The Expression Profile and Prognostic Significance of Metallothionein Genes in Colorectal Cancer

Round 1

Reviewer 1 Report

1. In the title there is a statement concerning "metallothioneins” but the research concern only isoforms MT-1, not MT-2,3 and 4. It should be precise in few places in the text

2. Some phrases are wrote in another type, for example “multifactorial disease”

3. Abbreviation “NT pair” is not explained

4. Two times in the text 9once in the introduction and once in the results) authors said : Our recent study showed that six metallothioneins (MTs) were bellowed to top 20 downregulated genes in CRC clinical tissues to compare with colorectal normal tissues by analysis GEO dataset (GSE21815) (unpublished data) [9] . It should e explained that there are not published but the reference is from Biochim Biophys Acta 2015,

 5. Abbreviation “GEO” is not explained in the first place of used but in the another one

6, Lane 84- authors stated that: “Among 60 cell lines, MTs transcript levels exhibit low  expression in over than half of cell lines.“ What does it mean “over”? From the figure 1, is rather about half

 7. It should be discussed what is the difference between the line HCY116 from the others CRC cell lines. Maybe is worth of knowing and it can explained the difference.

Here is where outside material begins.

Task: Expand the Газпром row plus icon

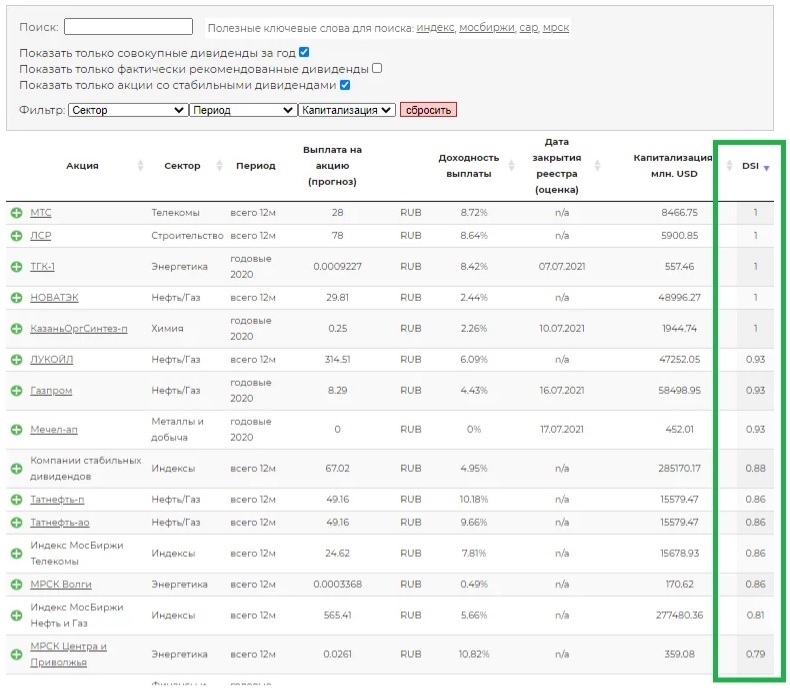Action: tap(17, 391)
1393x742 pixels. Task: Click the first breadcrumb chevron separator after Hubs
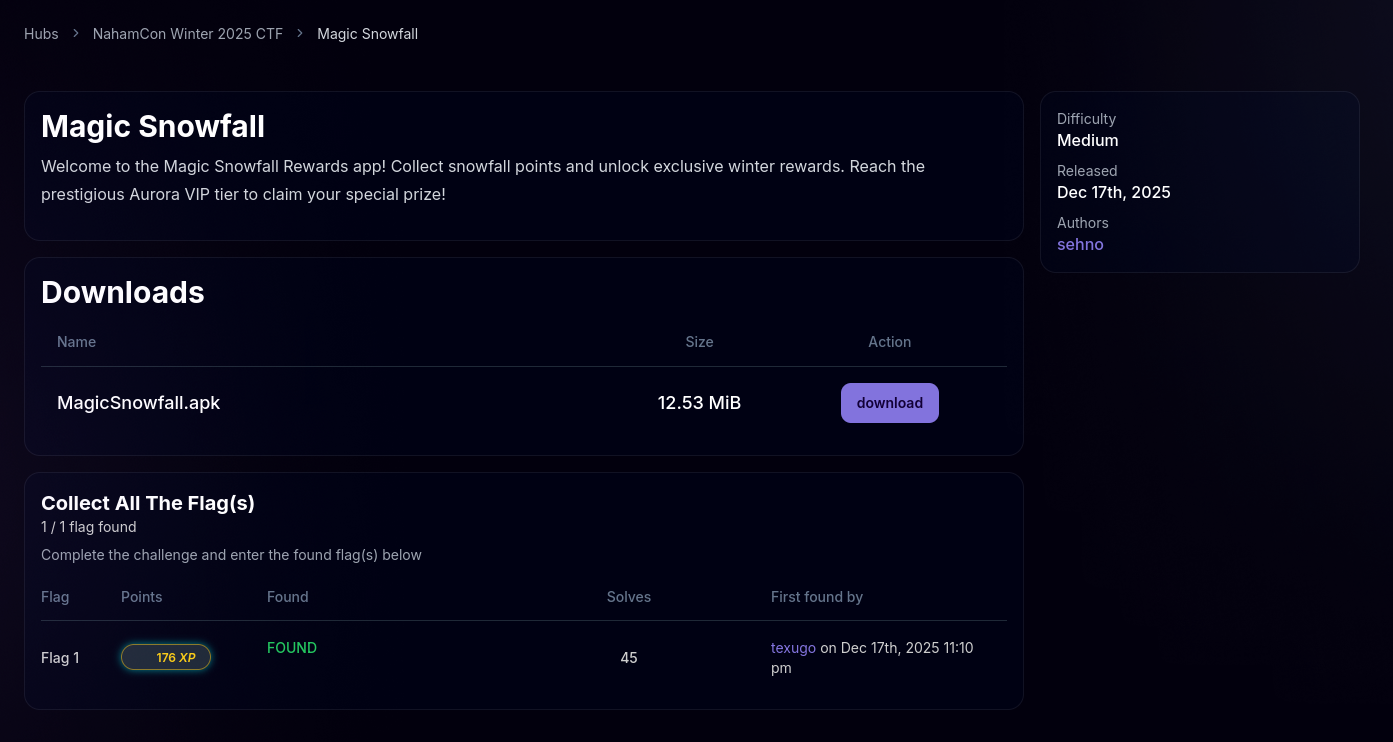[x=76, y=34]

 8. In the all figures “fig….”should be delated.

9. line 169, there is “MT1” without letter

10. Lines 209-211, authors said “we” but the reference is from another group. Should be corrected

Author Response

Manuscript ID: ijms-559101

Type of manuscript: Article

Title: The Expression Profile and Prognostic Significance of Metallothionein Genes in Colorectal Cancer

Reviewer Comments

Reviewer 1

We appreciate the comments of this reviewer and believe that our manuscript has been improved by attention to him or her. The followings are our responses to the specific issues raised by this reviewer:

Point 1: In the title there is a statement concerning "metallothioneins” but the research concern only isoforms MT-1, not MT-2,3 and 4. It should be precise in few places in the text. 

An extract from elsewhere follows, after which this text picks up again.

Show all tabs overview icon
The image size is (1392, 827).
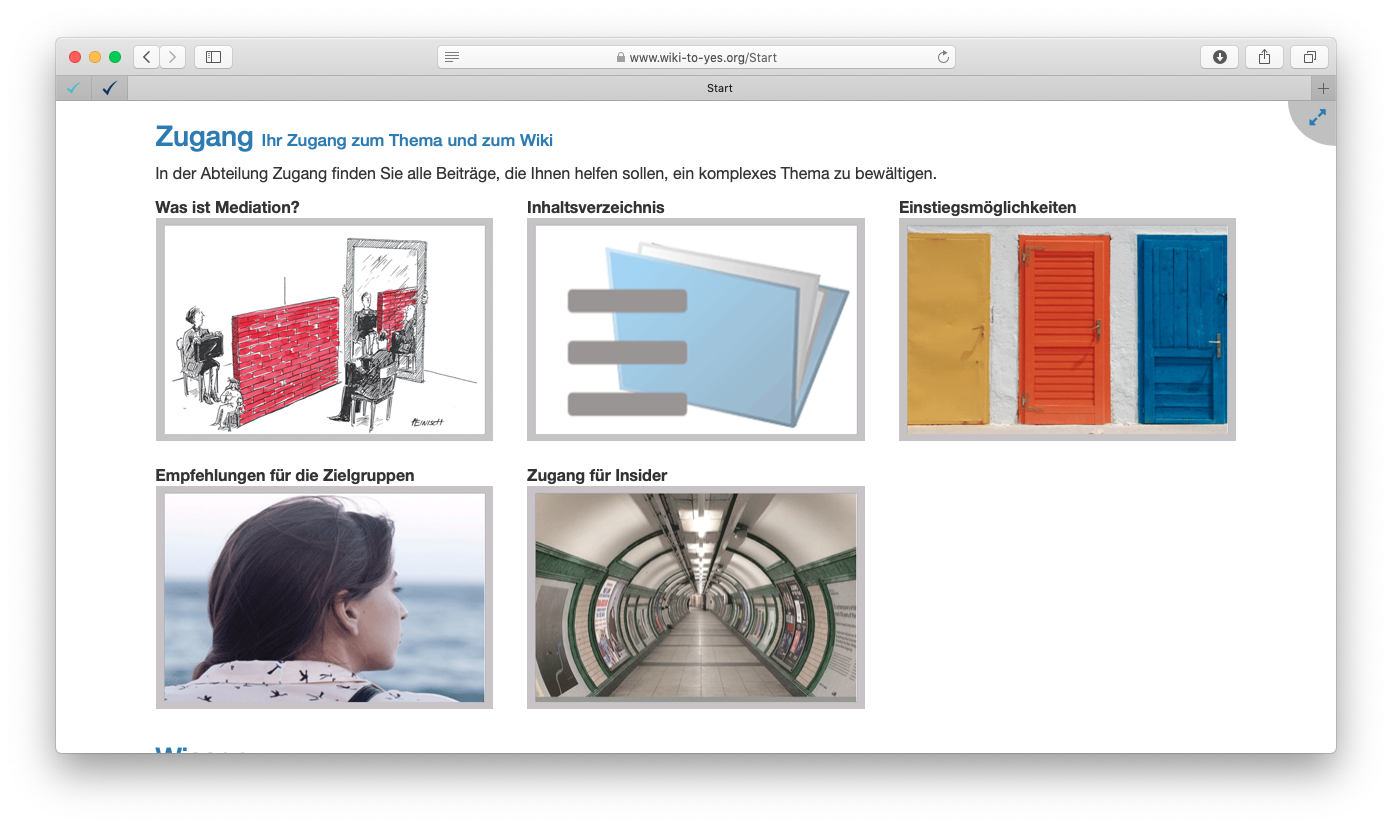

Response 1: We are sorry for the misleading and thank reviewer's valuable suggestion. We have revised the title as “The Expression Profile and Prognostic Significance of Metallothionein Genes in Colorectal Cancer” in the revised manuscript. In this study, six MT genes—MT1B, MT1F, MT1G, MT1H, MT1L and MT1X—were belong to the metallothionein genes.

Point 2: Some phrases are wrote in another type, for example “multifactorial disease”.

Response 2: We are sorry for the misleading and thank reviewer's valuable suggestion. We have revised the “multifactorial disease” as “heterogeneous disease“ in the revised manuscript.

Point 3: Abbreviation “NT pair” is not explained.

Response 3: We are sorry for the misleading and thank reviewer's valuable suggestion. We have revised “NT pair” as tumor (T) and adjacent non-tumor (N) in the revised manuscript.

Point 4: Two times in the text 9 once in the introduction and once in the results) authors said : Our recent study showed that six metallothioneins (MTs) were bellowed to top 20 downregulated genes in CRC clinical tissues to compare with colorectal normal tissues by analysis GEO dataset (GSE21815) (unpublished data) [9] . It should e explained that there are not published but the reference is from Biochim Biophys Acta 2015,

Response 4: Thanks for reviewer's valuable comments. The sentence has been revised in revised manuscript and shown below:

Our recent study showed that the metallothionein (MT) gene was one of the most significantly downregulated genes in CRC clinical tissues compared with normal colorectal tissues by analysis of a Gene Expression Omnibus (GEO) dataset (GSE21815) (our unpublished data from reference [9]).

Point 5: Abbreviation “GEO” is not explained in the first place of used but in the another one

Response 5: Thanks for reviewer's valuable comments. Abbreviation “GEO” has been explained in the first place in revised manuscript and shown below:

Gene Expression Omnibus (GEO) dataset

Point 6: Lane 84- authors stated that: “Among 60 cell lines, MTs transcript levels exhibit low expression in over than half of cell lines.“ What does it mean “over”? From the figure 1, is rather about half

Response 6: We are sorry for the misleading and thank reviewer’s valuable comments. The sentence has been revised in revised manuscript and shown below:

Among the 60 cell lines, MT transcript levels exhibited low expression in over half of the cell lines.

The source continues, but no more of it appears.